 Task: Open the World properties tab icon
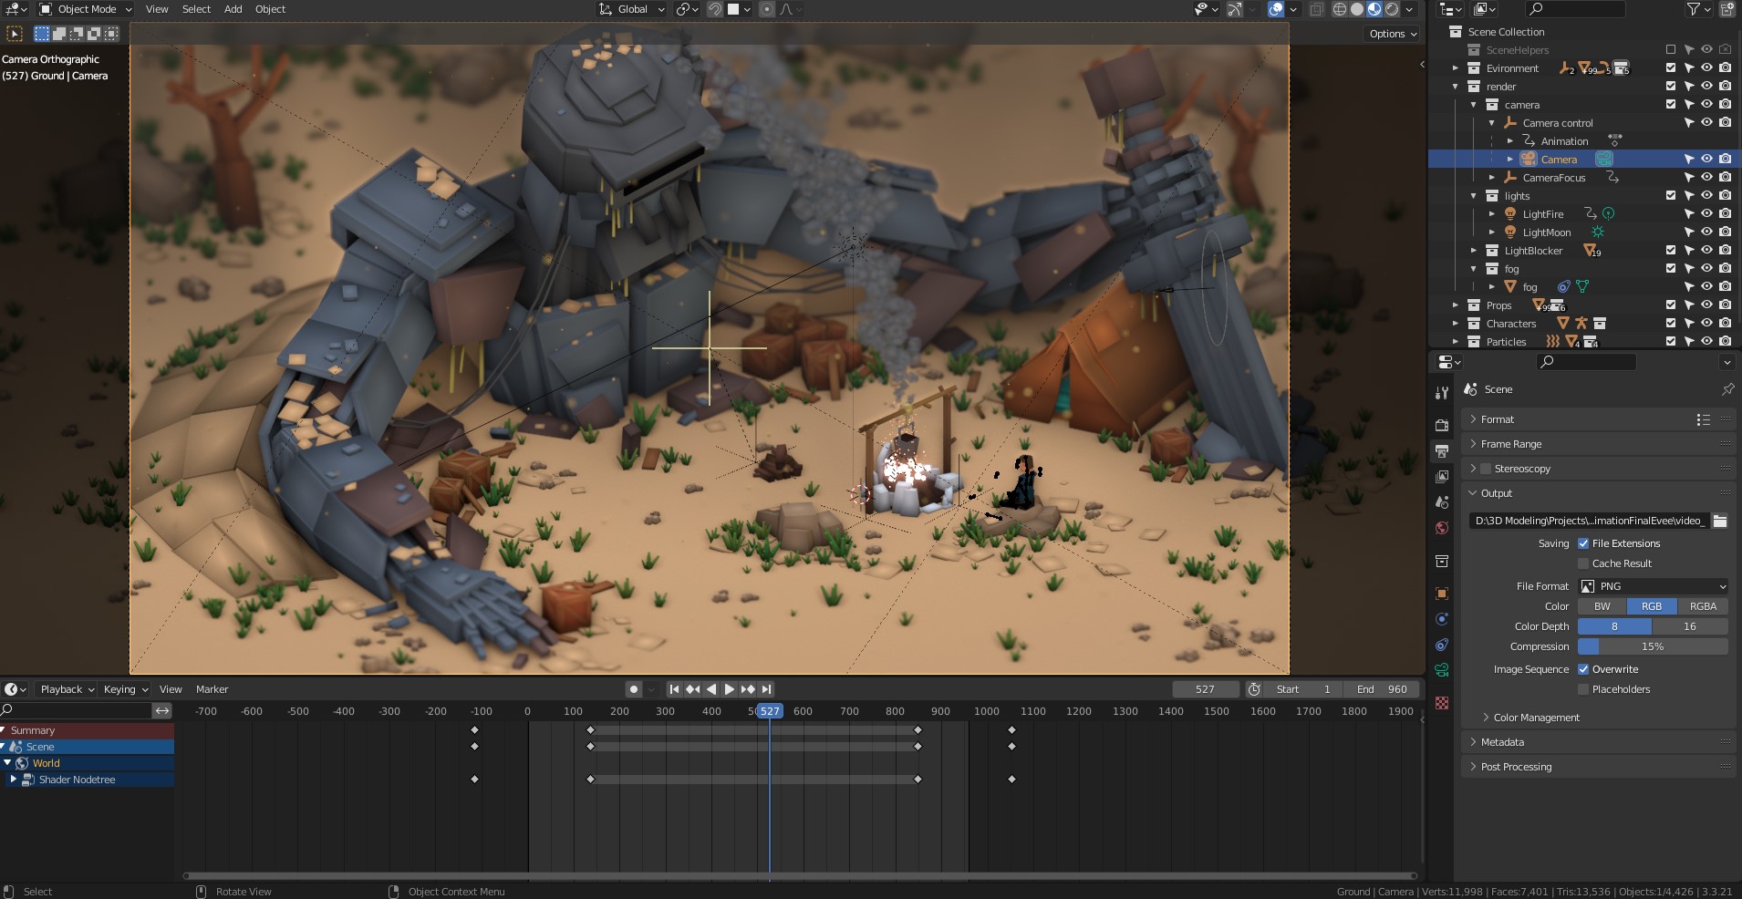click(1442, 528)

...

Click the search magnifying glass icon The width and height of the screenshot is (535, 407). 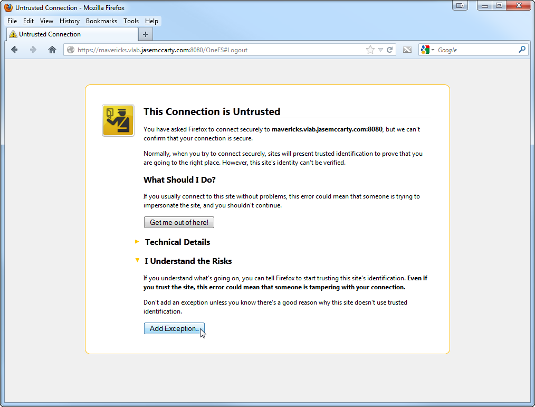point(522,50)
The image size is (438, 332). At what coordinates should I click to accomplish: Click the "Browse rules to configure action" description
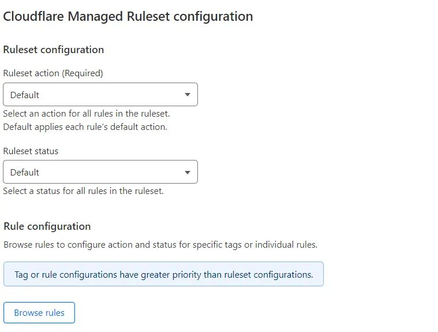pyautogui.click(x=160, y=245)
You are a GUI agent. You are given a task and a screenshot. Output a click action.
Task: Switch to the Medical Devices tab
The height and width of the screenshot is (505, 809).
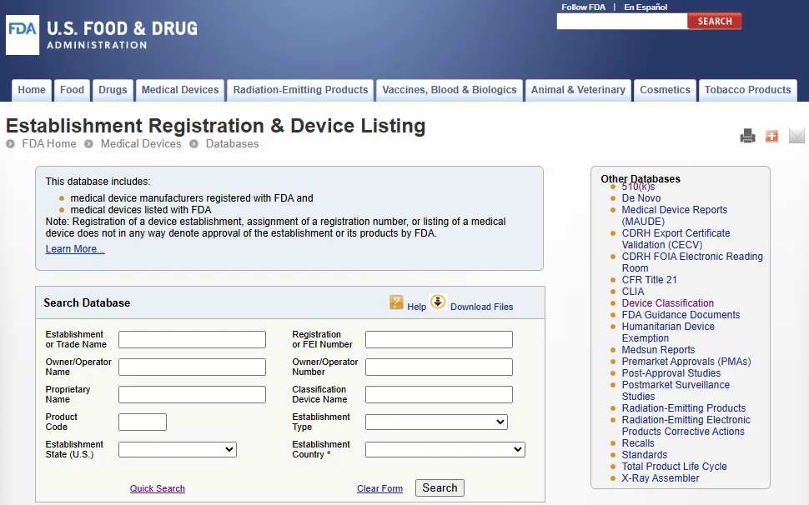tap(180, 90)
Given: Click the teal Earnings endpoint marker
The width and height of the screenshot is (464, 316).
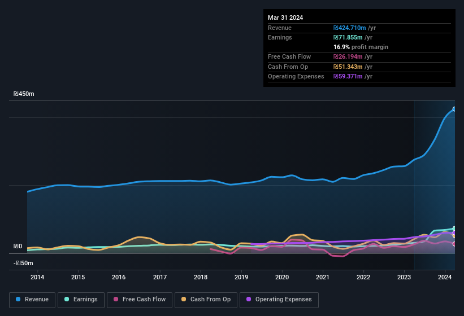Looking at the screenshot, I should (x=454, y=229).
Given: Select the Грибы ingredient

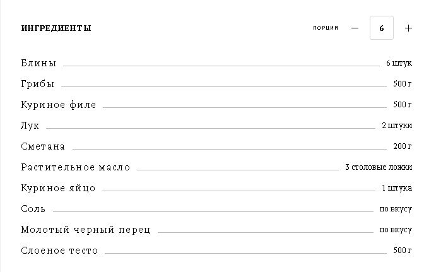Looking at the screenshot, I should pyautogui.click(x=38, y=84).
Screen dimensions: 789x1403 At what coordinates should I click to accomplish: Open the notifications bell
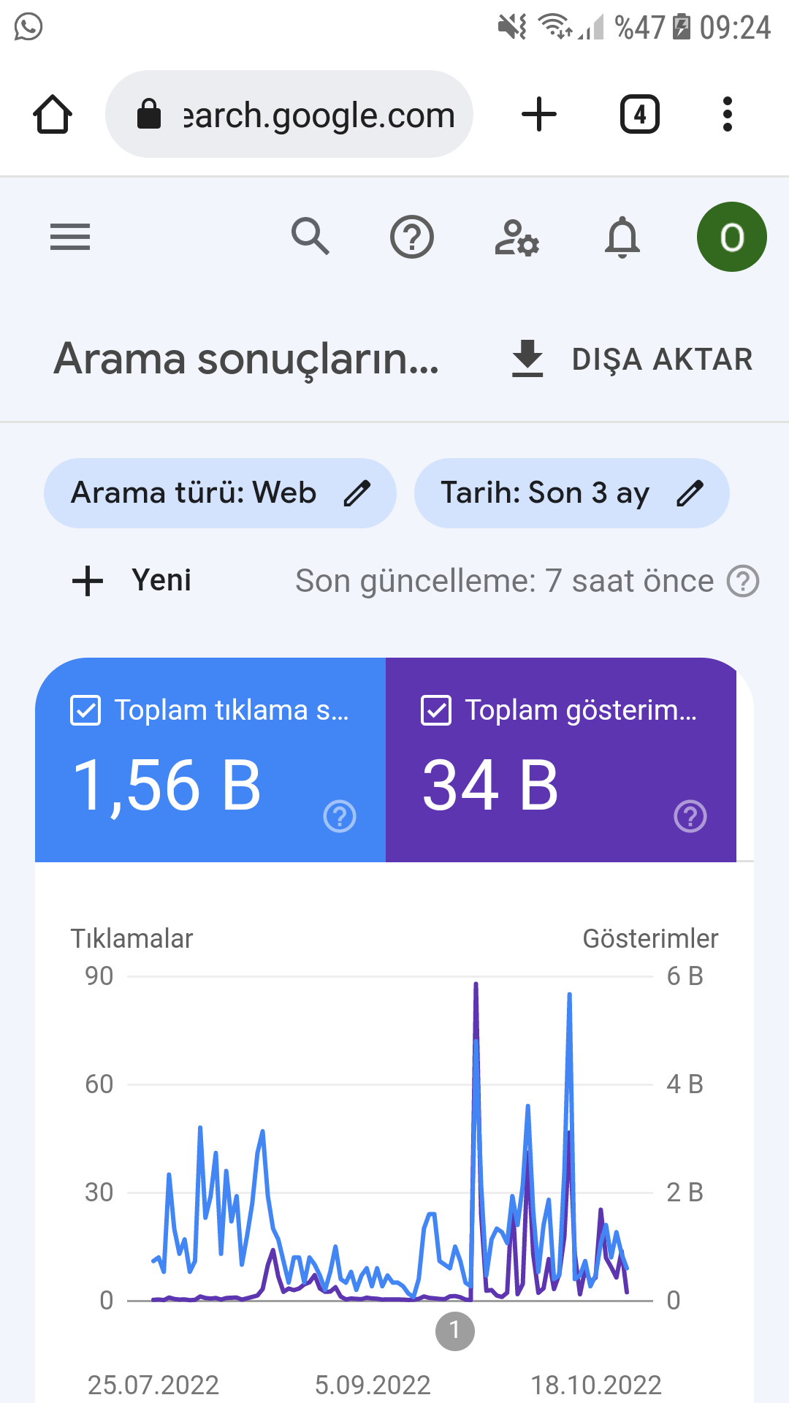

WHAT TO PRODUCE. In the listing above, find the line containing "The height and" and the line containing "Screen dimensions: 789x1403". Reproduce those lines and all between them exactly, with no pictures and nothing more.

ANSWER TO THIS PROBLEM.
The height and width of the screenshot is (505, 809).
tap(180, 90)
Given: Click the teal Earnings endpoint marker
The width and height of the screenshot is (464, 316).
Looking at the screenshot, I should (x=454, y=229).
Given: Select the Грибы ingredient

Looking at the screenshot, I should pyautogui.click(x=38, y=84).
Screen dimensions: 789x1403 At what coordinates should I click to accomplish: Open the notifications bell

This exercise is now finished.